Rigetti Computing is using superconducting quantum computing, which is the approach that many companies are taking, including most of the legacy tech businesses. This technique cools a particle down to absolute zero, then uses its quantum mechanics for calculations. Cooling a particle down to absolute zero isn't cheap, so this gives IonQ an advantage.
IonQ uses a trapped ion approach, which can be done at room temperature. Furthermore, IonQ's trapped ion approach is far more accurate, and IonQ holds world records in one-qubit and two-qubit gate fidelity tests, which measure how accurate a quantum computer is. IonQ's two-qubit gate fidelity sits at 99.97%, while Rigetti's system has a 99.5% two-qubit gate fidelity. While IonQ's advantage may not sound like much, that extra 0.47% is incredibly difficult to come by and shows the inherent accuracy advantage of the trapped ion approach.
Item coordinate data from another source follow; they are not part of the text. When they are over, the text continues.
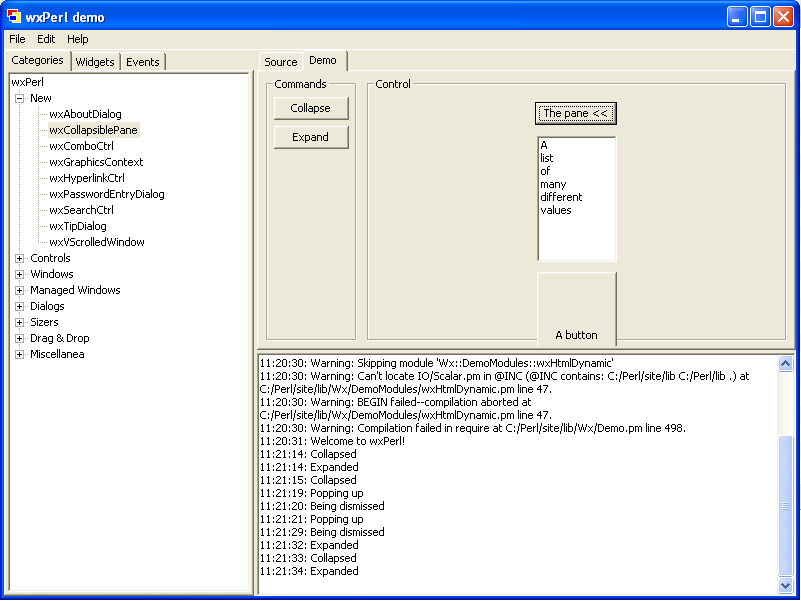Screen dimensions: 801x601
Task: Click the log scrollbar up arrow
Action: coord(785,363)
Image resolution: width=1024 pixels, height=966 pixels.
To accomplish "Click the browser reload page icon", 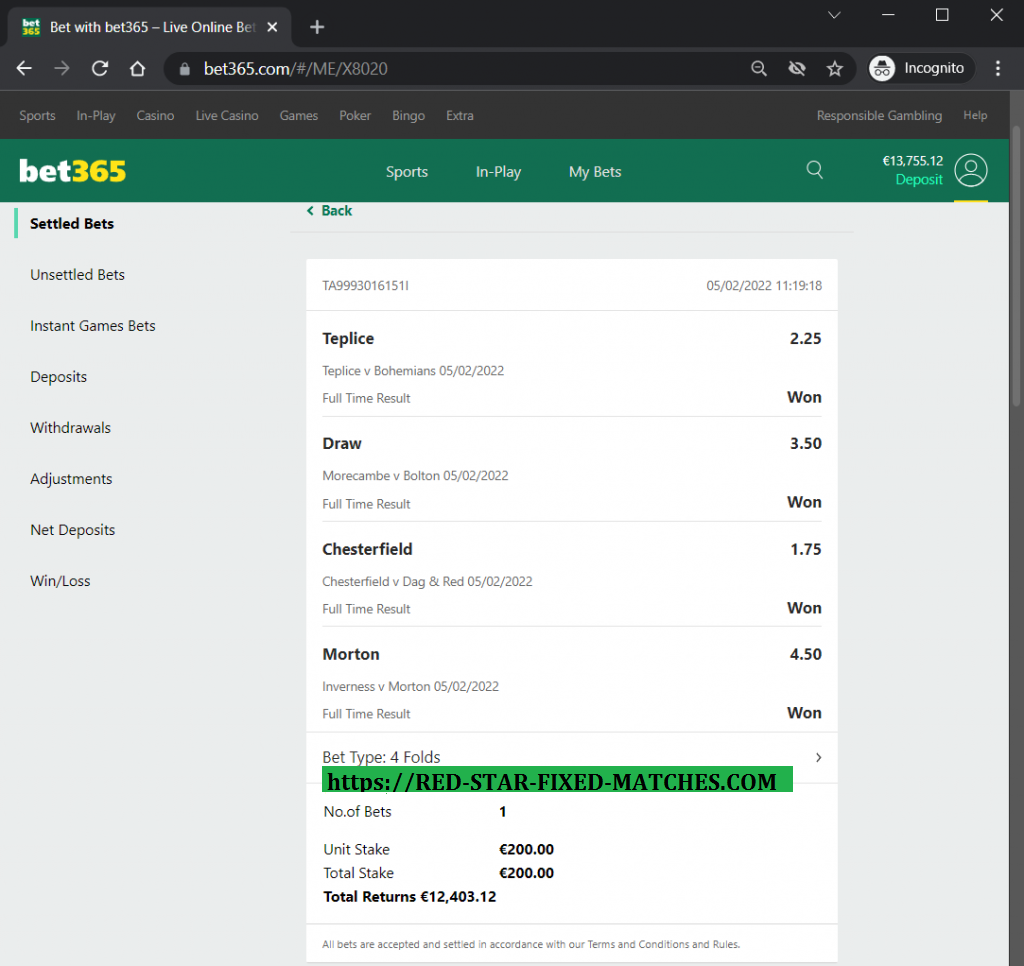I will coord(100,68).
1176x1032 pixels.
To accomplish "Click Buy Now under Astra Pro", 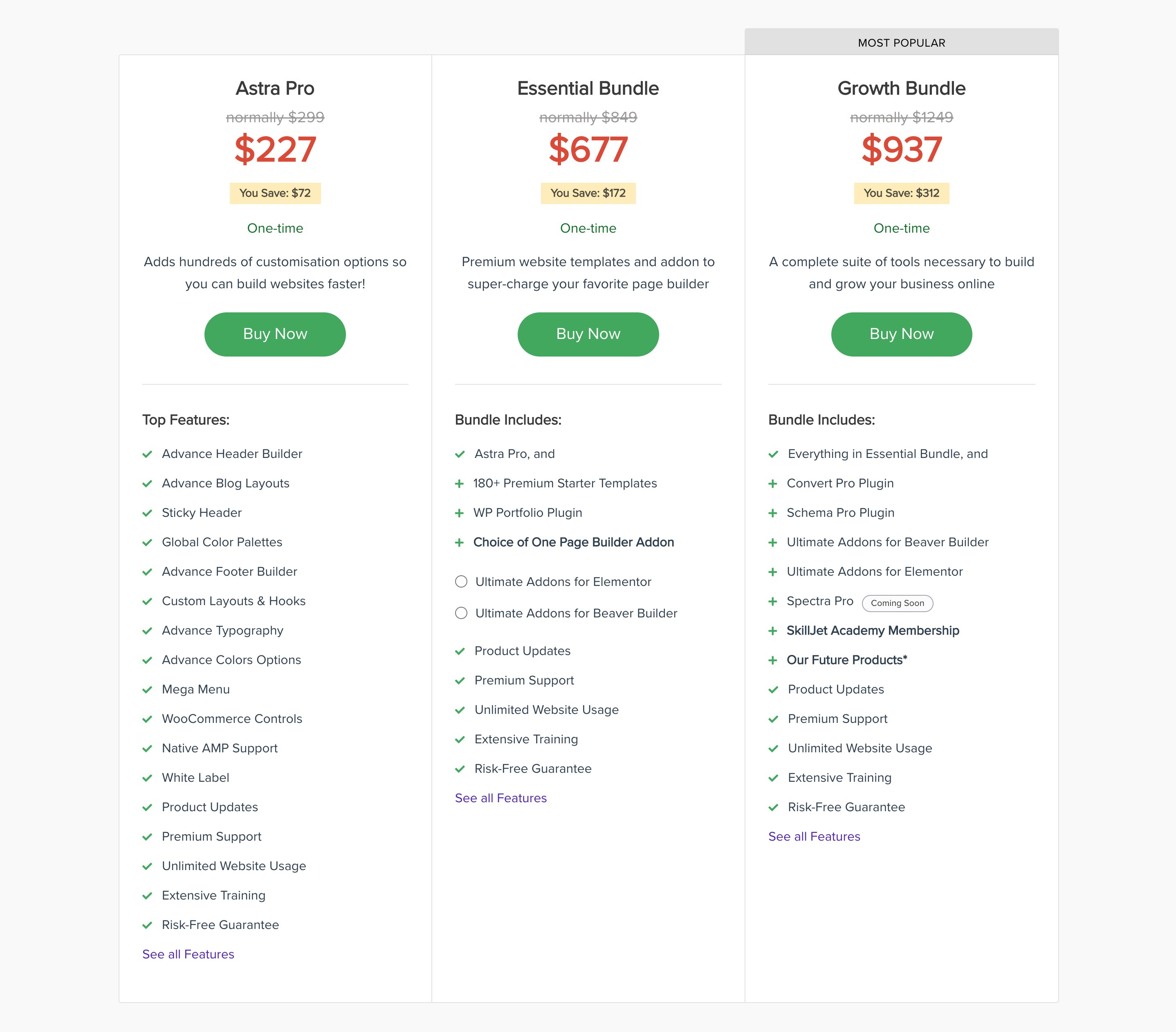I will tap(274, 334).
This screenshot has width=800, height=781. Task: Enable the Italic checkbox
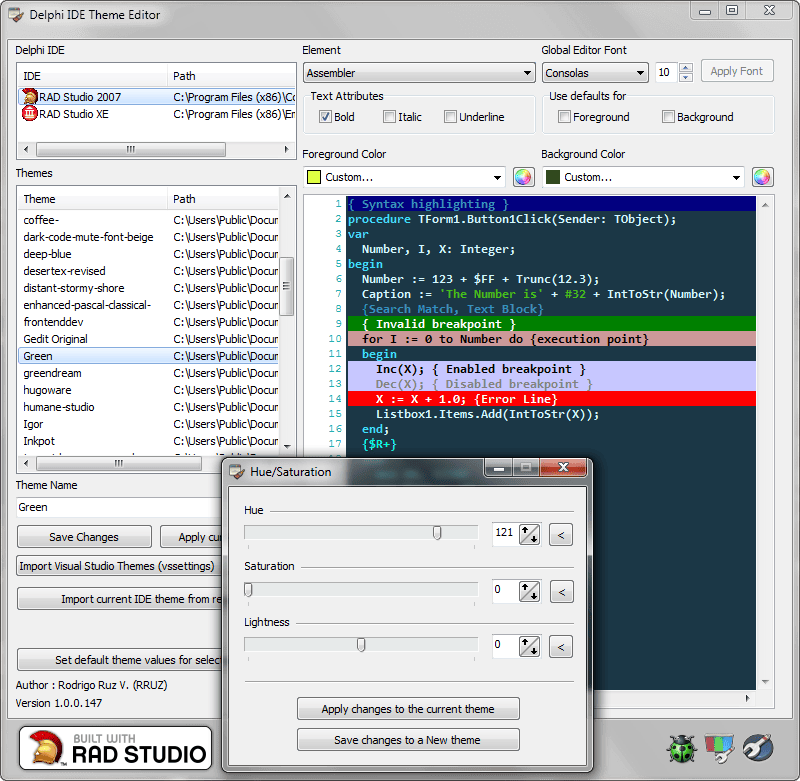point(389,117)
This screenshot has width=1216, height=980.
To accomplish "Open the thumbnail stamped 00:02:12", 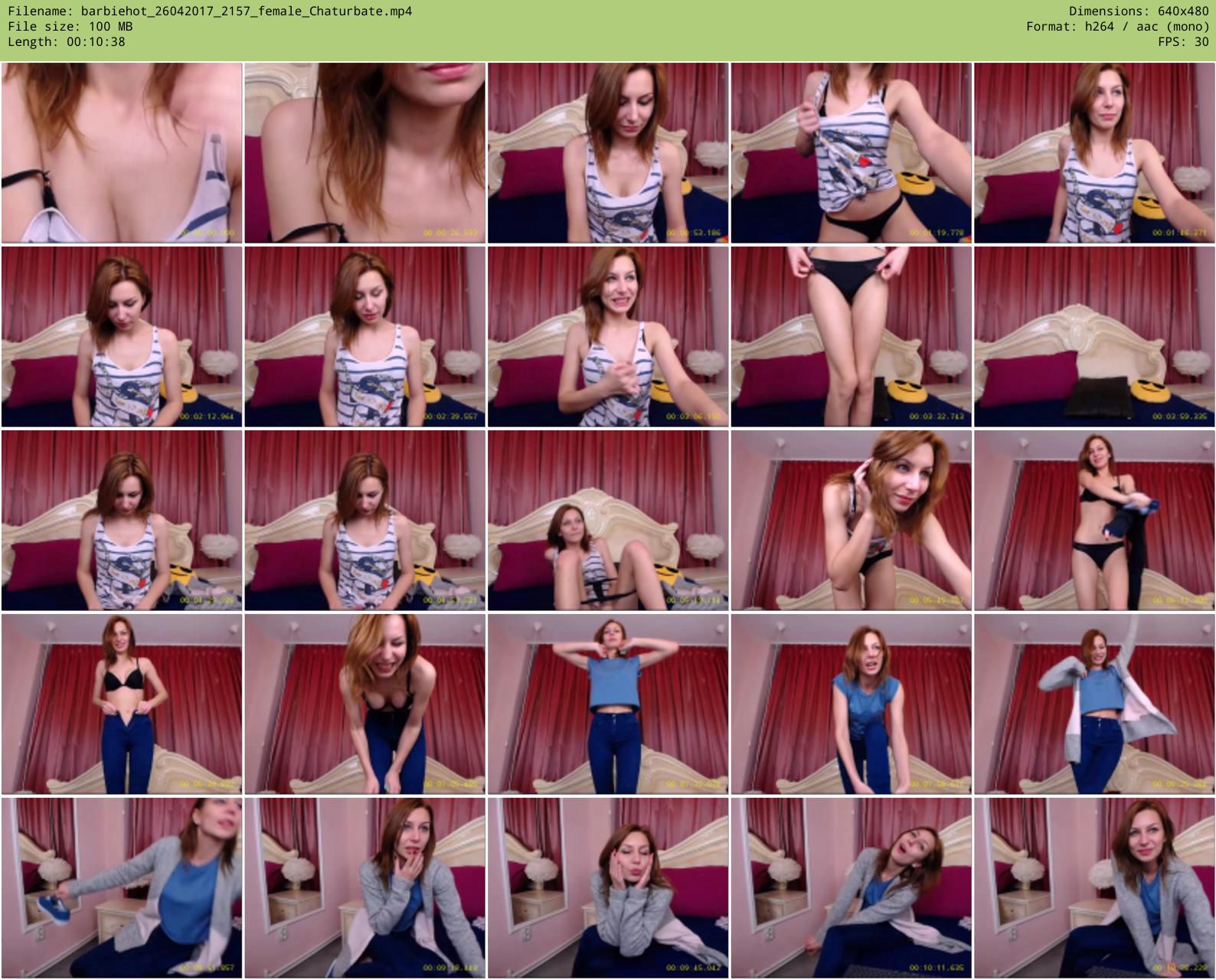I will (122, 336).
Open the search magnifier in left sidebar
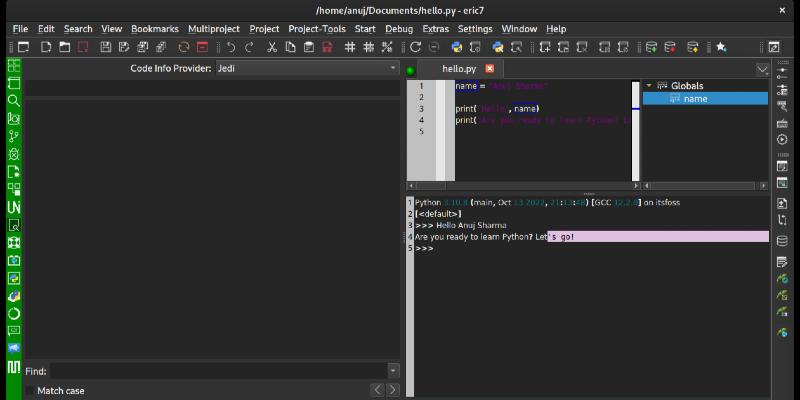The height and width of the screenshot is (400, 800). pos(14,100)
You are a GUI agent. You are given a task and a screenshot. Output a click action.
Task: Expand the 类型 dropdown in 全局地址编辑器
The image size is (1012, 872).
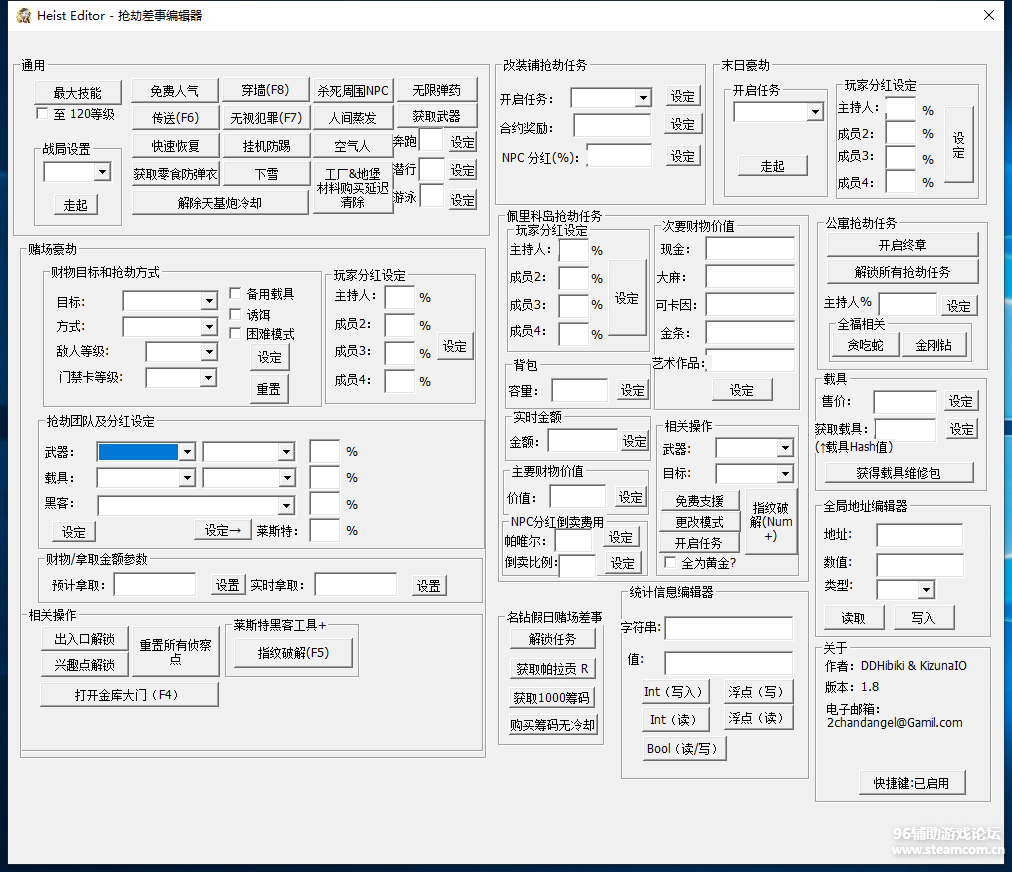[x=925, y=590]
However, IonQ's accuracy advantage isn't without its drawbacks. Superconducting quantum computing has far better processing speeds. So, the question of which technology will become commercially relevant boils down to what the market wants.
For a quantum computer to be commercially viable, it must be accurate. This makes IonQ seem like the better buy. However, if Rigetti can reach an accuracy level that's on par with IonQ -- say, a year or two later -- IonQ may not have established a strong enough foothold to hold off a competitor with superior processing speed.
It's impossible to predict the winner of this outcome years before it happens. Both Rigetti and IonQ point toward 2030 as being a turning point in quantum computing relevance, and predicting that far out is a fool's errand. As a result, there may be a better option than picking just Rigetti or IonQ.
Picking both stocks increases the odds of success
Instead of picking one or the other, I'd advise that investors purchase both. That way, if one succeeds while the other flops, the entire investment isn't worthless. Furthermore, the winner of the quantum computing race is likely to provide massive returns, and one gigantic winner can outweigh a lot of losers. This balanced approach decreases the risk in investing in an emerging trend like quantum computing.
Another way to invest in both companies while also grabbing some others in the quantum computing realm is by purchasing a quantum computing ETF. This investment basket is filled with stocks that are investing in the quantum computing realm, including legacy tech players. While the upside for this investment isn't as great, it doesn't have nearly the downside, because some large companies won't go belly-up if they fail to deliver a successful quantum computing solution.
While I like IonQ's chances a bit more, I can't ignore Rigetti Computing or some of its other peers. That's why I think taking a balanced approach to this industry is a smart idea, and that approach has a much better chance of getting investors positive returns compared to just picking a single pure-play.